De bevoegde autoriteiten behoeven niet over te gaan tot navordering het bedrag
van de rechten bij invoer of bij uitvoer dat niet is geheven ten gevolge van een
vergissing van de bevoegde autoriteiten zelf die de belastingschuldige
redelijkerwijze niet kon ontdekken, waarbij deze laatste zijnerzijds te goeder trouw
heeft gehandeld en voldaan heeft aan alle voorschriften van de geldende regeling
inzake de douaneaangifte (...).
- 4.
- Volgens artikel 2, lid 1, sub a, van verordening (EEG) nr. 2144/87 van de Raad van
13 juli 1987 inzake de douaneschuld (PB L 201, blz. 15, hierna: verordening
nr. 2144/87), zoals gewijzigd bij verordening (EEG) nr. 4108/88 van de Raad van
21 december 1988 (PB L 361, blz. 2), ontstaat een douaneschuld bij invoer wanneer
aan rechten bij invoer onderworpen goederen in het vrije verkeer worden gebracht
in het douanegebied van de Gemeenschap. Artikel 3, sub a, van dezelfde
verordening preciseert, dat deze douaneschuld ontstaat op het tijdstip waarop de
bevoegde autoriteiten de aangifte tot het in het vrije verkeer brengen van de
goederen aanvaarden.
- 5.
- Op 12 oktober 1992 heeft Raad verordening (EEG) nr. 2913/92 vastgesteld, tot
vaststelling van het communautair douanewetboek (PB L 302, blz. 1, hierna:
douanewetboek), dat van toepassing is met ingang van 1 januari 1994. Bij
artikel 251, lid 1, van het douanewetboek zijn met name de verordeningen
nrs. 1430/79, 1697/79 en 2144/87 ingetrokken.
- 6.
- Artikel 239, lid 1, van het douanewetboek bepaalt:
Tot terugbetaling of kwijtschelding van de rechten bij invoer of van de rechten bij
uitvoer kan (...) worden overgegaan in de gevallen (...) welke het gevolg zijn van
omstandigheden die van de zijde van de belanghebbende geen frauduleuze
handeling noch klaarblijkelijke nalatigheid inhouden. De gevallen waarin op deze
bepaling een beroep kan worden gedaan en de te dien einde toe te passen
procedures, worden vastgesteld volgens de procedure van het Comité. Aan de
terugbetaling of de kwijtschelding kunnen bijzondere voorwaarden worden
verbonden.
- 7.
- Verordening nr. 3799/86 is ingetrokken bij artikel 913 van verordening (EEG)

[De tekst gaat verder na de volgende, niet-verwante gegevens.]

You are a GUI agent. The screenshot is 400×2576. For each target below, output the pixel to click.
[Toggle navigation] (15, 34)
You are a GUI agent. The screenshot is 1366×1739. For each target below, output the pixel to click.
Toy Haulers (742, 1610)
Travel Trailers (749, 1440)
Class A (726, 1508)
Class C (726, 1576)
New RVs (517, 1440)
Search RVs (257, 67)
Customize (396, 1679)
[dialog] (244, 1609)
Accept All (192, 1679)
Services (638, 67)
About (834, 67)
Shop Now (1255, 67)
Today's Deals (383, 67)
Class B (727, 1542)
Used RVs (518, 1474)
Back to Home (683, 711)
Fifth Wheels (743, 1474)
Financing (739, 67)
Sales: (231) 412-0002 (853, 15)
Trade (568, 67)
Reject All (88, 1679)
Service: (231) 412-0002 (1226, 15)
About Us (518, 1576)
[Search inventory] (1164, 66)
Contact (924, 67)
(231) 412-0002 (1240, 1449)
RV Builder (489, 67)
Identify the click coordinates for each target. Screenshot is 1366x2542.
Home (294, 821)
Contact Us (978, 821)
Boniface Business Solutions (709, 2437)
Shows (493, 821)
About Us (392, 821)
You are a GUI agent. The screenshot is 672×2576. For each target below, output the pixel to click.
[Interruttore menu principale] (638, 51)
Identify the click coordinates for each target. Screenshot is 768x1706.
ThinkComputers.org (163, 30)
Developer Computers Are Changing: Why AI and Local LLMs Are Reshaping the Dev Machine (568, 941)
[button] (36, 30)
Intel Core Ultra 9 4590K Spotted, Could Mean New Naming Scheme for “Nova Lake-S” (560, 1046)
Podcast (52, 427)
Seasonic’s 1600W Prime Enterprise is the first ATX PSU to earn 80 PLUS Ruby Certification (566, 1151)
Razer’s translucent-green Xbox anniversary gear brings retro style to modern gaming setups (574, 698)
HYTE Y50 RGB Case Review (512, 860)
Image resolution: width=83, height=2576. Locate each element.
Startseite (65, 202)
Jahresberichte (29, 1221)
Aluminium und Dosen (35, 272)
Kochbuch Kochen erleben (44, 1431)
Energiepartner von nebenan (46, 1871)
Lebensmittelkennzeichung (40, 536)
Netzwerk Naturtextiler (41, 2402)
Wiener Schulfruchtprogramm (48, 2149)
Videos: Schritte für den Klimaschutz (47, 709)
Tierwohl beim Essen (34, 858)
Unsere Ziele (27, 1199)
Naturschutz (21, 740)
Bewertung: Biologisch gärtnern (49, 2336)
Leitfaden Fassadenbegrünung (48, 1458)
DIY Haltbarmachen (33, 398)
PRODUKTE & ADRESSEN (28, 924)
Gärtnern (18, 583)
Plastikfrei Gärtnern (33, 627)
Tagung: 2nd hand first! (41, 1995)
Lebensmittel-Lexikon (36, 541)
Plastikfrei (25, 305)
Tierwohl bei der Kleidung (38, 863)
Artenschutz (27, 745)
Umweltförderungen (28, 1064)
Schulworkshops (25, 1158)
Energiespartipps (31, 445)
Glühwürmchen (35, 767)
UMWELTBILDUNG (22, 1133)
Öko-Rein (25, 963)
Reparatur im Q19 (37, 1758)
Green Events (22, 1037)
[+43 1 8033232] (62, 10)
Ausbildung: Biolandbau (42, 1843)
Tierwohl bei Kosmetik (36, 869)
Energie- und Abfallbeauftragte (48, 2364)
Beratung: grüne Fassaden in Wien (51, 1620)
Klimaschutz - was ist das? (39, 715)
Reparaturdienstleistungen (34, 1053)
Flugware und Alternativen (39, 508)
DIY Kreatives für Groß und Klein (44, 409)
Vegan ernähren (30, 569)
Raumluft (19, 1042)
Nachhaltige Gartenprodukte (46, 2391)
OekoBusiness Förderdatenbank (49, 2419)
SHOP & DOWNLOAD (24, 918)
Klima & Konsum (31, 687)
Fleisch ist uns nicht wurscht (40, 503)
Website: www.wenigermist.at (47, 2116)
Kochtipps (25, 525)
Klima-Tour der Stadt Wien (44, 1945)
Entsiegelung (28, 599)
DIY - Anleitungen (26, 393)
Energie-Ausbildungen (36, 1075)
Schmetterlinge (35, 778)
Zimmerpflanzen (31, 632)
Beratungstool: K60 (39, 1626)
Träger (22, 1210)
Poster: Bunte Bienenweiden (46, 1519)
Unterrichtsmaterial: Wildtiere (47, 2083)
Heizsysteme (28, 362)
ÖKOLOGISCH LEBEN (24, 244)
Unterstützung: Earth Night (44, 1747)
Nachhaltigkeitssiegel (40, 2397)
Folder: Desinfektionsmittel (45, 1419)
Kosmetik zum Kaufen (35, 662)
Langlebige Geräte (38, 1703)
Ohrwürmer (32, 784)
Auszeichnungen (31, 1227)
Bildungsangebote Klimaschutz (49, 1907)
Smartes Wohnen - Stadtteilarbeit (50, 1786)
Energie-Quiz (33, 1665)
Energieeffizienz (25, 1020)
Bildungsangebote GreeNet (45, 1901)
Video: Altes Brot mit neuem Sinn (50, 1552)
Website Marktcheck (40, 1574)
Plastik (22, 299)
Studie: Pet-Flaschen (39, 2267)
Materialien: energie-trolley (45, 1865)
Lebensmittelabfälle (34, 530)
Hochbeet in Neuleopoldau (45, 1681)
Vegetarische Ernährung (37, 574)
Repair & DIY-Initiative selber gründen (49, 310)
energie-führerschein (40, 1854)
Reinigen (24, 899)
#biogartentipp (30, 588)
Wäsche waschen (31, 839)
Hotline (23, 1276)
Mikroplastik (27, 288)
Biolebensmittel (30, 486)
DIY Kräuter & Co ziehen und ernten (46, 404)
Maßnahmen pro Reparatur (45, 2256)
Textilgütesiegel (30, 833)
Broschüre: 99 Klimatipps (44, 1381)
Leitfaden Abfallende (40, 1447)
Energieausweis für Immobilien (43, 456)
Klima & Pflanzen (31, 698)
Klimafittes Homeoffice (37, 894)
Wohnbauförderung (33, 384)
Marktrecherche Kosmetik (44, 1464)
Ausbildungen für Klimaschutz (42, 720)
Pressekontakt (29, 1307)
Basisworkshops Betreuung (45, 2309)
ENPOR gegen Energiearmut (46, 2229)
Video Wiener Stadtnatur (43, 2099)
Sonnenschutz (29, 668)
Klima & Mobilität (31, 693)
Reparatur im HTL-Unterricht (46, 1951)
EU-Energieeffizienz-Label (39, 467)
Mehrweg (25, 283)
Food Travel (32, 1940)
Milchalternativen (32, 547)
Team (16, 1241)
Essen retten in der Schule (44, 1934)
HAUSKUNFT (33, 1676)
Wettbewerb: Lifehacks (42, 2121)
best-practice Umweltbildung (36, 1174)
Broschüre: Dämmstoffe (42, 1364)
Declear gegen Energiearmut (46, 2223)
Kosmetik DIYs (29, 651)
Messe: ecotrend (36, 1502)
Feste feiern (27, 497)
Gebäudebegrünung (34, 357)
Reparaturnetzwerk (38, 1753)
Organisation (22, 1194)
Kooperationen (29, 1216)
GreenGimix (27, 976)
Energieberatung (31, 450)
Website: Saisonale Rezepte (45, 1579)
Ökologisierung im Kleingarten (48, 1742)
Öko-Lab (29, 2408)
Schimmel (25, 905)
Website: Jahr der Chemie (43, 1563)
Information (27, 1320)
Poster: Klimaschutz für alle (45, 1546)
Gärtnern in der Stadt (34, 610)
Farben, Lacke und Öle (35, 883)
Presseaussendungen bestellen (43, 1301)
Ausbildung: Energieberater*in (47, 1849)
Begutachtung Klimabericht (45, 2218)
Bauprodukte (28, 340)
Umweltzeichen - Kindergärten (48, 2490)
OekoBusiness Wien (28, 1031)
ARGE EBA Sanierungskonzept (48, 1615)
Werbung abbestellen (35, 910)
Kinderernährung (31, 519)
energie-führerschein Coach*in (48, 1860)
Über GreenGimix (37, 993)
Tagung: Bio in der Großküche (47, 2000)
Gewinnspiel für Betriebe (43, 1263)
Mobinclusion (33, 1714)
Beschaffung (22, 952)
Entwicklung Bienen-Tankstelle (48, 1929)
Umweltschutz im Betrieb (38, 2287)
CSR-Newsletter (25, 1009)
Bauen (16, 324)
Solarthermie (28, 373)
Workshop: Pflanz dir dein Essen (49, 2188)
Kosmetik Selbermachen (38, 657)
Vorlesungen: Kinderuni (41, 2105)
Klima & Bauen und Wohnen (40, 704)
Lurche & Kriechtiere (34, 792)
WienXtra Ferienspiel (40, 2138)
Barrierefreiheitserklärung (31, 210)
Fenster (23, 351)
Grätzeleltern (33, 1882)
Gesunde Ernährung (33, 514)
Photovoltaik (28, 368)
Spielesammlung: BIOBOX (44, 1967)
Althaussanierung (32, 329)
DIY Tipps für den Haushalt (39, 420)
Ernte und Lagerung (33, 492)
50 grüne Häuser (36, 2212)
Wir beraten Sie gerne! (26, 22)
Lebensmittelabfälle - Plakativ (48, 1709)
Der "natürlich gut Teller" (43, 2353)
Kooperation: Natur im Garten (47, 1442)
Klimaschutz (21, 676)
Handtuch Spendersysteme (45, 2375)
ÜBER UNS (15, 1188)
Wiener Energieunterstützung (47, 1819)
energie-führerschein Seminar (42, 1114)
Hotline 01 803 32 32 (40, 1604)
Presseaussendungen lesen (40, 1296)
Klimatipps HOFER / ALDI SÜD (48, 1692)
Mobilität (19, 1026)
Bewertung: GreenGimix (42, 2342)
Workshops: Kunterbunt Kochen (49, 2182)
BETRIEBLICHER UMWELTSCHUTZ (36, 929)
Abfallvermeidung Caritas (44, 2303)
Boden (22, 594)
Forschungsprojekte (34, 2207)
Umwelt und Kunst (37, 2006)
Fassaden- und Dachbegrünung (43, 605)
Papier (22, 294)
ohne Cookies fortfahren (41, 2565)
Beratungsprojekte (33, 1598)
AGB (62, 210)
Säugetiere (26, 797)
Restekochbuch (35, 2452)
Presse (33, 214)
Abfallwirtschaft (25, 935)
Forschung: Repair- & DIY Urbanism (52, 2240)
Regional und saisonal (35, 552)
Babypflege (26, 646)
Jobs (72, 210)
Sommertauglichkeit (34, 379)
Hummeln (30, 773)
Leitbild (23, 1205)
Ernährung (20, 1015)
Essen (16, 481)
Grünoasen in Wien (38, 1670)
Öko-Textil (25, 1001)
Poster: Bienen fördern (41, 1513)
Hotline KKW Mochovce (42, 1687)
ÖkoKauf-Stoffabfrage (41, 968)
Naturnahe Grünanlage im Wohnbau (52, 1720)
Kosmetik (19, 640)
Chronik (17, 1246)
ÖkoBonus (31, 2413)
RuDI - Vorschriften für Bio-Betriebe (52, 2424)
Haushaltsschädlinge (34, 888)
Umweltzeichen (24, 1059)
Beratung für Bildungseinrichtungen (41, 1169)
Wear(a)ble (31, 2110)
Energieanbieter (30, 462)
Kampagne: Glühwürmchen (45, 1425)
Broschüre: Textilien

nr. 2454/93 van de Commissie van 2 juli 1993 houdende vaststelling van enkele
bepalingen ter uitvoering van verordening nr. 2913/92 (PB L 253, blz. 1, hierna:
verordening nr. 2454/93), met ingang van 1 januari 1994, datum van
inwerkingtreding van verordening nr. 2454/93.
- 8.
- Artikel 907 van verordening nr. 2454/93 bepaalt:
Na raadpleging van een groep van deskundigen bestaande uit vertegenwoordigers
van alle lidstaten die in het kader van het Comité bijeenkomen om het betrokken
geval te onderzoeken, geeft de Commissie een beschikking waarbij wordt
vastgesteld dat de onderzochte bijzondere situatie de terugbetaling of de
kwijtschelding al dan niet rechtvaardigt.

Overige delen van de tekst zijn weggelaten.